_Exercise brief_:
Once the line with "Open the Questionnaries tab" is found in the entries below, repeat it and each following line exactly, up to and including the line with "Given: Click the". Add no other lines.
[[ Given entries, beginning ]]
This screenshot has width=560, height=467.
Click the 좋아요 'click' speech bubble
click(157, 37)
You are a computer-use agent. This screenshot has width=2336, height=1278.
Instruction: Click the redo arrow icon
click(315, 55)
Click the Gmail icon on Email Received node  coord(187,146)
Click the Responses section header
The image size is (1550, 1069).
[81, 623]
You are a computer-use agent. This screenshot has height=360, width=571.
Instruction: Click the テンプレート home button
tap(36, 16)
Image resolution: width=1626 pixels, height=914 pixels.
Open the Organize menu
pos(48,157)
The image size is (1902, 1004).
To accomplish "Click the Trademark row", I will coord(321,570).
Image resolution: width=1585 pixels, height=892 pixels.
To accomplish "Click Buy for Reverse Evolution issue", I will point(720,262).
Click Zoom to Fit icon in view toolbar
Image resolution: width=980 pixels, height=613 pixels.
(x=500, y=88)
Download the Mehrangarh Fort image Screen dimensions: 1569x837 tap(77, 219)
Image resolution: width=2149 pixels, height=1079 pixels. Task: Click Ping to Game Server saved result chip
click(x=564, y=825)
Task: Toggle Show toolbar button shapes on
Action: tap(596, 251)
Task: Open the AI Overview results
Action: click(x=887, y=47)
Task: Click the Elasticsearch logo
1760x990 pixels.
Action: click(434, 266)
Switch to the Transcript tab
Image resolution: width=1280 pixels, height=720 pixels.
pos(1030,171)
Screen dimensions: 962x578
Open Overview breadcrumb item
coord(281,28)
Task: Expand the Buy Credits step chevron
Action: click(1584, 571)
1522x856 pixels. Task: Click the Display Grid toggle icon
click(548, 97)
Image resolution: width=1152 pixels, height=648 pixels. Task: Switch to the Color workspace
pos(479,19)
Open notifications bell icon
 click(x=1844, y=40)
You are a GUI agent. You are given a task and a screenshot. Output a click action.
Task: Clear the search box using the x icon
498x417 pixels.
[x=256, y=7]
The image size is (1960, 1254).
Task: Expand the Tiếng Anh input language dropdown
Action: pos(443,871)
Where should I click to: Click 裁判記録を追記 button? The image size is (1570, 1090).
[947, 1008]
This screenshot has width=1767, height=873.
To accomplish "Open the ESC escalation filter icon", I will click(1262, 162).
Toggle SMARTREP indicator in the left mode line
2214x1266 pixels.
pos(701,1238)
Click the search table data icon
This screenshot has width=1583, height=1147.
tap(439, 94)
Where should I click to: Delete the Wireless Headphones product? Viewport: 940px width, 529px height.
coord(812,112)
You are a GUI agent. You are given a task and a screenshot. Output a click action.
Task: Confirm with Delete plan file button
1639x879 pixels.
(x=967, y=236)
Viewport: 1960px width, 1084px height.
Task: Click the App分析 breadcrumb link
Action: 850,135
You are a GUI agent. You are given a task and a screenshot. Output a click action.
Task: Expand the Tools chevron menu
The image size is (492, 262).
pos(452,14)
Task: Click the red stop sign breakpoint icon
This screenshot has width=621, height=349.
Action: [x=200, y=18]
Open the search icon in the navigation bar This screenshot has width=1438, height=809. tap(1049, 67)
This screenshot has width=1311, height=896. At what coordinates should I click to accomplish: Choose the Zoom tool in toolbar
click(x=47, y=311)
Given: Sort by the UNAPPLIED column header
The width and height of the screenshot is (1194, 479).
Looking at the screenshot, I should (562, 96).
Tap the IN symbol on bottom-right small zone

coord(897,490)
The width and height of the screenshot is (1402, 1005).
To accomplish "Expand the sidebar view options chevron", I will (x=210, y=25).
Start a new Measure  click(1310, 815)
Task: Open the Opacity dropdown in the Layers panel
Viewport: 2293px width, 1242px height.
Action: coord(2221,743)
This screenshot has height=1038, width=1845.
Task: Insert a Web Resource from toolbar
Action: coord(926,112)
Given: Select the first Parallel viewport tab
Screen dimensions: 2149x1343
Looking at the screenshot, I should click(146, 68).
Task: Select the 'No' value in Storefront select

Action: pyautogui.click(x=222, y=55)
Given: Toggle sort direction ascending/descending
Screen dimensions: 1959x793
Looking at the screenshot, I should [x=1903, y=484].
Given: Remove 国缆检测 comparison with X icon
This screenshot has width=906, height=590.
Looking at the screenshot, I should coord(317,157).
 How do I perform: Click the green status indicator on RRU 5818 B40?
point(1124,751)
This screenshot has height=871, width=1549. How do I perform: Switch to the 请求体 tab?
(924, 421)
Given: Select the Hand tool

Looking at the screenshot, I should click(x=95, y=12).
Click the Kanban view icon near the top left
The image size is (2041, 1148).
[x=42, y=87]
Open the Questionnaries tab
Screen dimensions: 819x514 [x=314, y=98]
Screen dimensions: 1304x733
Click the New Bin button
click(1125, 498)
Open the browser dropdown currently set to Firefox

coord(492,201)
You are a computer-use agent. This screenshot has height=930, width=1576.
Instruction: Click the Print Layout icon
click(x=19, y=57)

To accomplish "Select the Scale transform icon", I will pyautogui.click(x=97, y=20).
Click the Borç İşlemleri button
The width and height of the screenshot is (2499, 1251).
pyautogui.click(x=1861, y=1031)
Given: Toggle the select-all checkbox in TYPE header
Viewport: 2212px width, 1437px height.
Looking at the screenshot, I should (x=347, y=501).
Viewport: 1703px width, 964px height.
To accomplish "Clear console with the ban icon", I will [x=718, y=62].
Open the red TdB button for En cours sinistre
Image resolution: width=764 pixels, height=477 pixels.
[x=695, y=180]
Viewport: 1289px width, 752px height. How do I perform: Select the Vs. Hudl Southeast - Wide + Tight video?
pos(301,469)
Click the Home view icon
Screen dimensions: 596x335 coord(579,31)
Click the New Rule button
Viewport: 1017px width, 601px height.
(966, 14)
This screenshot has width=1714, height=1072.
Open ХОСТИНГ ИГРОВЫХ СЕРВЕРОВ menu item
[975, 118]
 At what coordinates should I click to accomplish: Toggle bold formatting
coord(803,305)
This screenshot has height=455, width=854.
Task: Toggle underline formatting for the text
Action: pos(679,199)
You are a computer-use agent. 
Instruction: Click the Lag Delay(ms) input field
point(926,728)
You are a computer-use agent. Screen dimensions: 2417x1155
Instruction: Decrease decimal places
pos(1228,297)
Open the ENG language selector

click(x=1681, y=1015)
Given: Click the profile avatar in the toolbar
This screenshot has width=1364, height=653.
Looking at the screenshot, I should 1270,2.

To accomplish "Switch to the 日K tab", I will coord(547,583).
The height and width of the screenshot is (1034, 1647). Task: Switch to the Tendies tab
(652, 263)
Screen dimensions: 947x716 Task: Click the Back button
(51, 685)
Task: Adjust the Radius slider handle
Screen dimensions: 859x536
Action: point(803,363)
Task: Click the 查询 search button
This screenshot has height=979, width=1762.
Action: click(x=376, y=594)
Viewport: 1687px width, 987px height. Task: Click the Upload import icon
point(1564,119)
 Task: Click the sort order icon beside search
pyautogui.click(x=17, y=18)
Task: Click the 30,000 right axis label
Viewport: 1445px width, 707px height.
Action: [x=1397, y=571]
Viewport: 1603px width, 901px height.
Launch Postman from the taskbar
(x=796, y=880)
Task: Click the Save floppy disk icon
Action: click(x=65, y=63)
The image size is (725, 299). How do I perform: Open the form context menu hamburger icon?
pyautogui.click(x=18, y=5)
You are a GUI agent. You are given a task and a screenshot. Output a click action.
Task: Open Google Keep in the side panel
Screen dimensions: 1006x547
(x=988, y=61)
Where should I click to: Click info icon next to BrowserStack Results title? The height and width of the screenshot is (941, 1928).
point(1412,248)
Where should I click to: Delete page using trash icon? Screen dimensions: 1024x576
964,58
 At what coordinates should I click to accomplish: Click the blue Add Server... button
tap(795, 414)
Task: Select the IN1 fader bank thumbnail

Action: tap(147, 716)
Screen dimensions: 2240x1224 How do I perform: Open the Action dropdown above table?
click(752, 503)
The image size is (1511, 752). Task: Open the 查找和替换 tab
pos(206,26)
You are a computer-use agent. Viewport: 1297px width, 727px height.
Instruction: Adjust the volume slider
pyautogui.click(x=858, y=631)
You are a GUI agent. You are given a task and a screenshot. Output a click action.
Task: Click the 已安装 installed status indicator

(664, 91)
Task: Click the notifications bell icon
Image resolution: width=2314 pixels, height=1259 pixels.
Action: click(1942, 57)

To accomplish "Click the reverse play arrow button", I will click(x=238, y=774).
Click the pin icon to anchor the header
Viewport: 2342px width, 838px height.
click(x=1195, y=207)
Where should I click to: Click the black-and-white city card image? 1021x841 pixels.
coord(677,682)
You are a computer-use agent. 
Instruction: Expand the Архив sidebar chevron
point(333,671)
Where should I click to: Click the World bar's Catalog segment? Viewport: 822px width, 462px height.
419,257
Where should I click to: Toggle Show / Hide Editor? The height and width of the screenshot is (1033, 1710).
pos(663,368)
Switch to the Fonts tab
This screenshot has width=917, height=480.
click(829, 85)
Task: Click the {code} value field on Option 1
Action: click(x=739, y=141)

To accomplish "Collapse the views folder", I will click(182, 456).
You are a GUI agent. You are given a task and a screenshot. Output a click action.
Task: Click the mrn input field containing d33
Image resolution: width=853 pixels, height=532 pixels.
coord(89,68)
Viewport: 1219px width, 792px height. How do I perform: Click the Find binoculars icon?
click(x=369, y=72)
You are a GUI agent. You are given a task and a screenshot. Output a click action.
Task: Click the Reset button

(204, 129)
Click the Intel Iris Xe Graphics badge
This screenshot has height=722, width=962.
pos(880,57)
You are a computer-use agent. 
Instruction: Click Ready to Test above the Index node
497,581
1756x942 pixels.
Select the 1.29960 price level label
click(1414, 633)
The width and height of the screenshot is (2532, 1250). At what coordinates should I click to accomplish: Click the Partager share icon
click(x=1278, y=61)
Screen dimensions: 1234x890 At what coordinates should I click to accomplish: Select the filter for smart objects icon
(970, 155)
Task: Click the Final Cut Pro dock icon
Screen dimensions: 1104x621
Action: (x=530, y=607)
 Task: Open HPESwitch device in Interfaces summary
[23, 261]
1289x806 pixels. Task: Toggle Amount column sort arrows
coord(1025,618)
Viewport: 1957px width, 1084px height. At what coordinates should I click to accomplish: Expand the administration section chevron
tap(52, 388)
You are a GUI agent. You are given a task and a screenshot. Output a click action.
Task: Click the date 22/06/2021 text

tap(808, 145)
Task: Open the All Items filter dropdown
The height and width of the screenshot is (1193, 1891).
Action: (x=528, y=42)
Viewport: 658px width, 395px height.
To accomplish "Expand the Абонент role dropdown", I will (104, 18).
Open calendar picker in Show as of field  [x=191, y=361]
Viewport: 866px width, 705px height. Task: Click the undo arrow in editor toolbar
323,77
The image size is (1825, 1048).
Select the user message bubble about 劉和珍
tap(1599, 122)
[[ Given entries, end ]]
_Solution to this problem_:
Open the Questionnaries tab
Screen dimensions: 819x514 [x=314, y=98]
Screen dimensions: 1304x733
Click the New Bin button
click(1125, 498)
Open the browser dropdown currently set to Firefox

coord(492,201)
You are a computer-use agent. This screenshot has height=930, width=1576.
Instruction: Click the Print Layout icon
click(x=19, y=57)

To accomplish "Select the Scale transform icon", I will pyautogui.click(x=97, y=20).
Click the Borç İşlemleri button
The width and height of the screenshot is (2499, 1251).
pyautogui.click(x=1861, y=1031)
Given: Toggle the select-all checkbox in TYPE header
Viewport: 2212px width, 1437px height.
Looking at the screenshot, I should (x=347, y=501).
Viewport: 1703px width, 964px height.
To accomplish "Clear console with the ban icon", I will [x=718, y=62].
Open the red TdB button for En cours sinistre
Image resolution: width=764 pixels, height=477 pixels.
[x=695, y=180]
Viewport: 1289px width, 752px height. How do I perform: Select the Vs. Hudl Southeast - Wide + Tight video?
pos(301,469)
Click the Home view icon
Screen dimensions: 596x335 coord(579,31)
Click the New Rule button
Viewport: 1017px width, 601px height.
(966, 14)
This screenshot has width=1714, height=1072.
Open ХОСТИНГ ИГРОВЫХ СЕРВЕРОВ menu item
[975, 118]
 At what coordinates should I click to accomplish: Toggle bold formatting
coord(803,305)
This screenshot has height=455, width=854.
Task: Toggle underline formatting for the text
Action: pos(679,199)
You are a computer-use agent. 
Instruction: Click the Lag Delay(ms) input field
point(926,728)
You are a computer-use agent. Screen dimensions: 2417x1155
Instruction: Decrease decimal places
pos(1228,297)
Open the ENG language selector

click(x=1681, y=1015)
Given: Click the profile avatar in the toolbar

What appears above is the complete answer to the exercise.